Закрыла глаза ему его молодая жена, красивая, жадная к жизни актриса, Ольга Миткевич.
У Гейне есть стихи, в переводе Вейнберга.
Стихи эти, вернее две строчки из них, Влас Михайлович при жизни, с недоброй улыбкой любил декламировать:
Но та, кто всех больше терзала,
И мучила сердце мое…
И, не кончив четверостишия, останавливался.
На лекции Дорошевича, о которой вспомнил Фовицкий, Сытин не был, но, конечно, много об этом выступлении слышал, и тут-то, словно коснулись мы неких заповедных струн, старик расчувствовался, разошёлся и сам предложил:
— А не хотите ли, я вам расскажу, как у нас с покойным Власом Михайловичем знакомство произошло?
Долго нас уговаривать не пришлось.
— Было это больше сорока лет тому назад, одним словом в конце девяностых годов.
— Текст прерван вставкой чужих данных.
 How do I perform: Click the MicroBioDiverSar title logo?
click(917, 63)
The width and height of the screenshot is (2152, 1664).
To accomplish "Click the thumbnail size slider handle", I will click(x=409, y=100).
Торговал я у Проломных ворот, имел свой ларь, как следует быть, железом окованный; и цельный день, с утра и до вечера топтался на одном месте, чтоб, не приведи Господи, покупателя не пропустить.
Ну, товар был у меня всякий, какой надо:
И «Миллион снов», новый и полный сонник с подробным толкованием; и «Распознавание будущего по рукам», хиромантией называется. Очень ходкая была книжка. И «Гадание на картах». И «Поваренная книга» — подарок молодым хозяйкам. И конечно Четьи-Минеи. И Жития Святых. И все такое прочее.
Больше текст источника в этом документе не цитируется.